Concernant la RSE, en particulier l’écologie, LinkedIn, au départ considéré comme le réseau social du consensuel, devient le terrain d’expression des opinions affirmées et des discours radicaux, relève la plateforme de veille Visibrain. « Sur LinkedIn, les activistes sont très structurés », valide Karlis Montchovi, qui cite l’exemple de plusieurs consultantes RSE suivies par quelques milliers de personnes, capables de « faire des posts bien construits » pour critiquer une marque, comme un choix de packaging, « en taguant le responsable marketing ou le directeur de l’innovation ». « LinkedIn n’est plus seulement une plateforme pour chercher un emploi mais aussi un lieu de débats », commente Manon Grébert, responsable communication de Rosa Rise, qui constate que « la génération qui arrive sur le marché du travail va chercher les dirigeants d’une entreprise sur LinkedIn et même converser avec eux ».

« On travaille main dans la main avec les dirigeants pour la rédaction des posts, éclaire Lauren Weber-Staricky. On se charge aussi de la modération et on répond aux messages privés. » Chez Wellcom, « on fait surtout de la veille et si le dirigeant trouve un sujet pertinent, il peut rebondir dessus. On l’accompagne sur un, deux ou trois trimestres. S’il s’agit d’une situation crisogène, on peut écrire le post à sa place », détaille Karlis Montchovi qui, en termes de best practice, cite Michel-Édouard Leclerc « qui anime son compte lui-même avec ses propres ton et style ». L’influence sur LinkedIn des entreprises, de leurs dirigeants, directeurs de la communication et DRH est mesurée depuis quatre ans par Amazing Content et son « classement des Comex du SBF120 ». Le dernier rapport a vu Aiman Ezzat (Capgemini), Luca De Meo (Renault) et Alexandre Bompard (Carrefour) arriver en tête des CEO les plus influents.

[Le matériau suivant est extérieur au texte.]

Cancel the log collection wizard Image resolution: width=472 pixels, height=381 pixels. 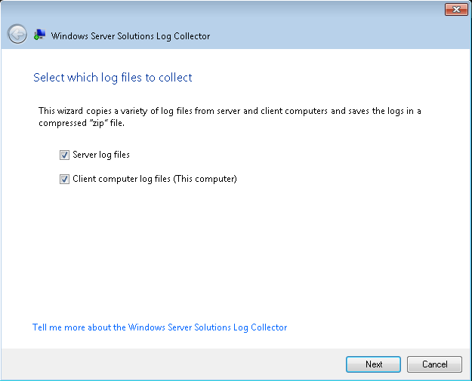(434, 364)
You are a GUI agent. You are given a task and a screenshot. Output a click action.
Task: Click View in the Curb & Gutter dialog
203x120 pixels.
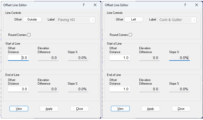point(120,109)
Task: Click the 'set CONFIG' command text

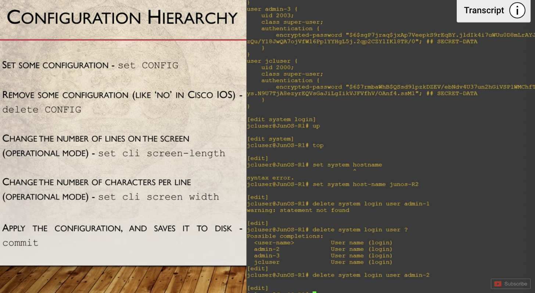Action: pos(148,65)
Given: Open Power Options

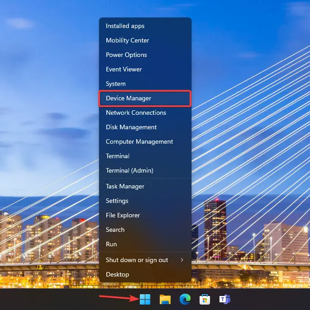Looking at the screenshot, I should click(126, 55).
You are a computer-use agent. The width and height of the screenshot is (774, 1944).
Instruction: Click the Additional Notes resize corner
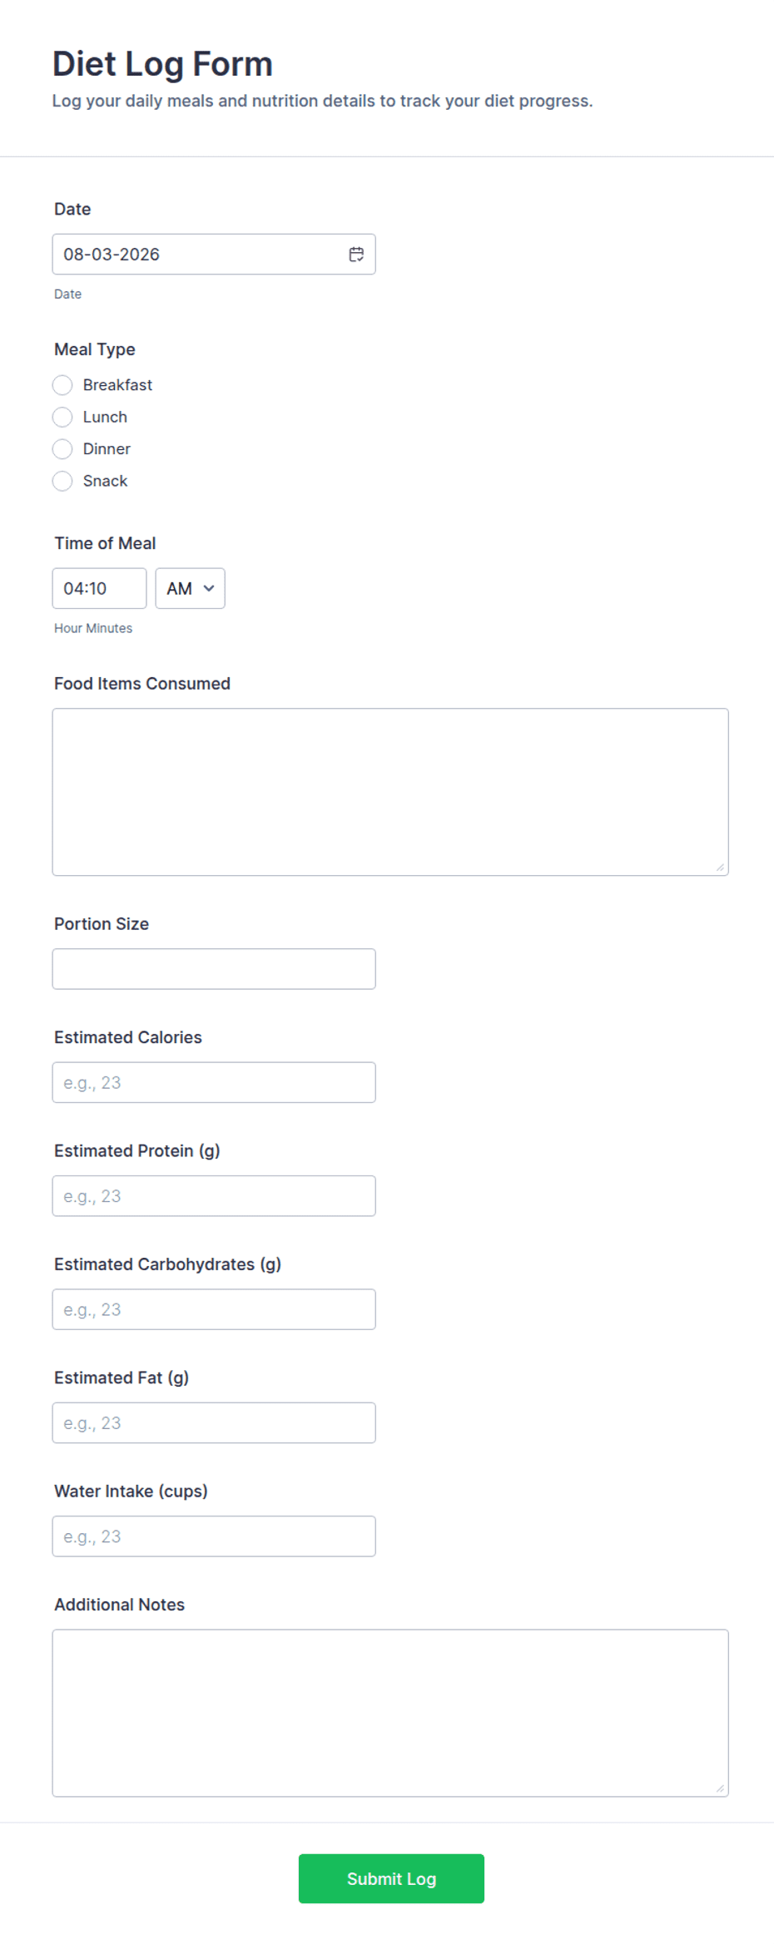[x=721, y=1788]
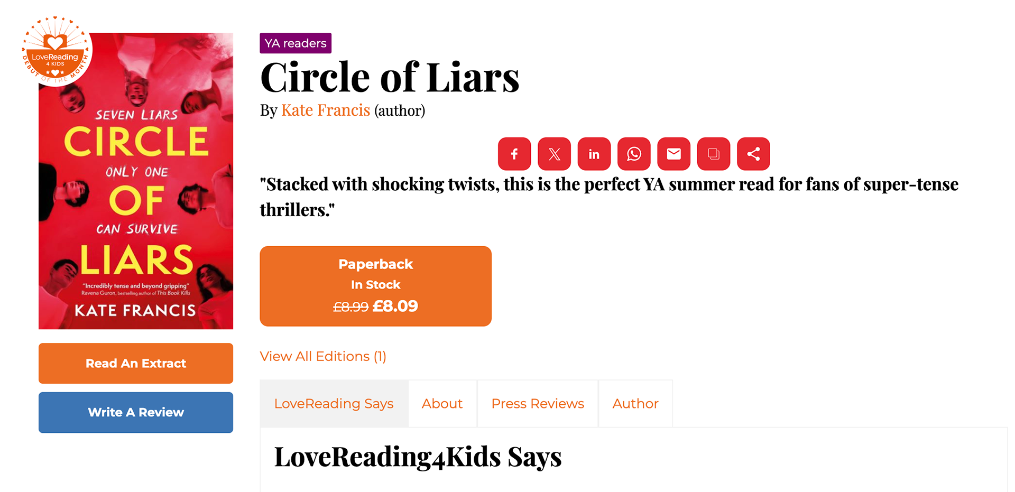Select the Author tab
The width and height of the screenshot is (1015, 492).
coord(635,404)
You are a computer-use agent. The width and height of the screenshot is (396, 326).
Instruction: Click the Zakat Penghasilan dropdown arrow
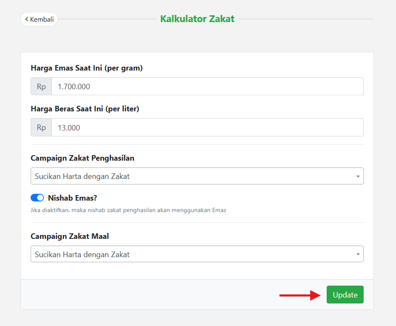point(358,176)
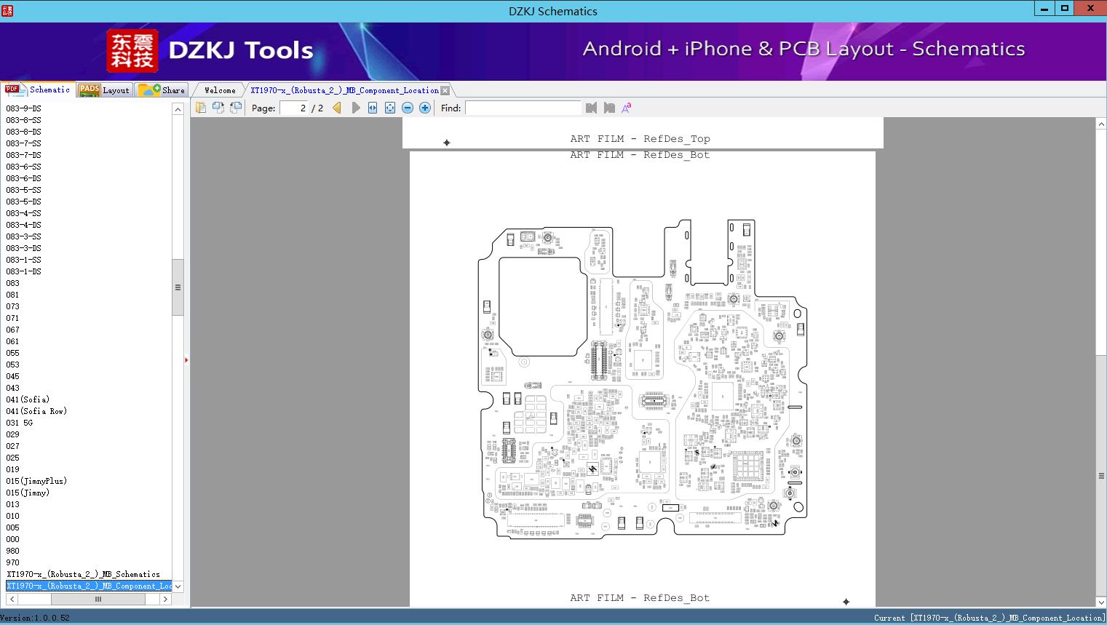Collapse the left panel with red arrow
1107x625 pixels.
tap(186, 360)
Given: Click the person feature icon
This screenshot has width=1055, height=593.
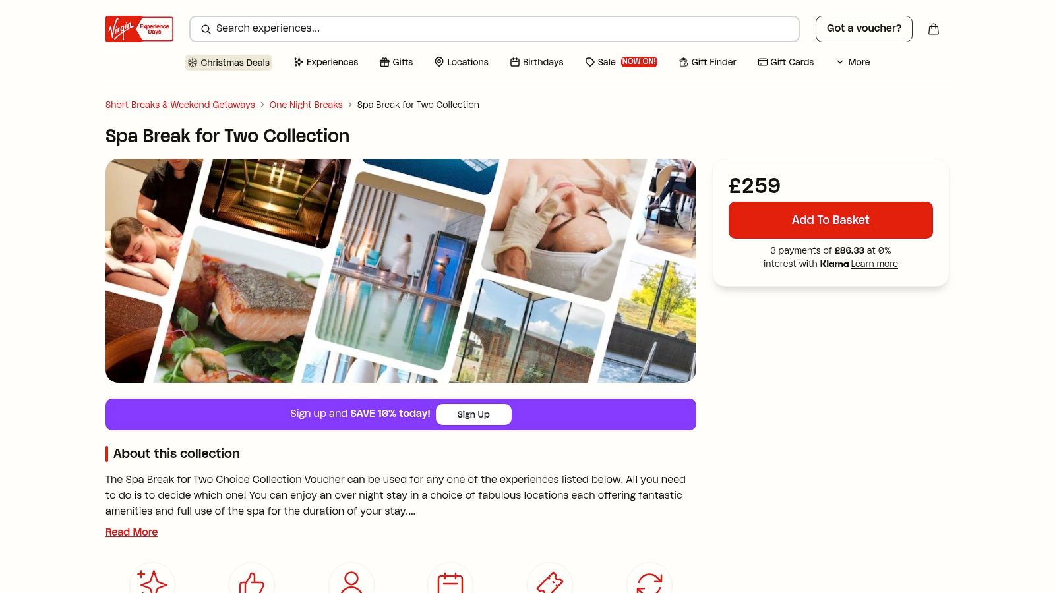Looking at the screenshot, I should tap(351, 580).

Concernant l’employee advocacy, « il est encore discret en France. Il nécessite de trouver des systèmes de gratification des employés, d’identifier les personnes clés, de les former pour les réseaux sociaux et d’assurer une cohérence globale avec un calendrier éditorial, relate Lauren Weber-Staricky. Plusieurs entreprises ont déjà lancé des programmes d’employee advocacy : Orange, Decathlon, L’Oréal, Axa… » « Quand les salariés sont soudés et sont fiers de travailler pour la marque, les entreprises sont fortes sur ces programmes », ajoute Manon Grébert. « Avoir des likes, ça peut faire partie des objectifs des employés », déplore de son côté Nicolas Vanbremeersch qui met en garde contre un soutien artificiel au leadership.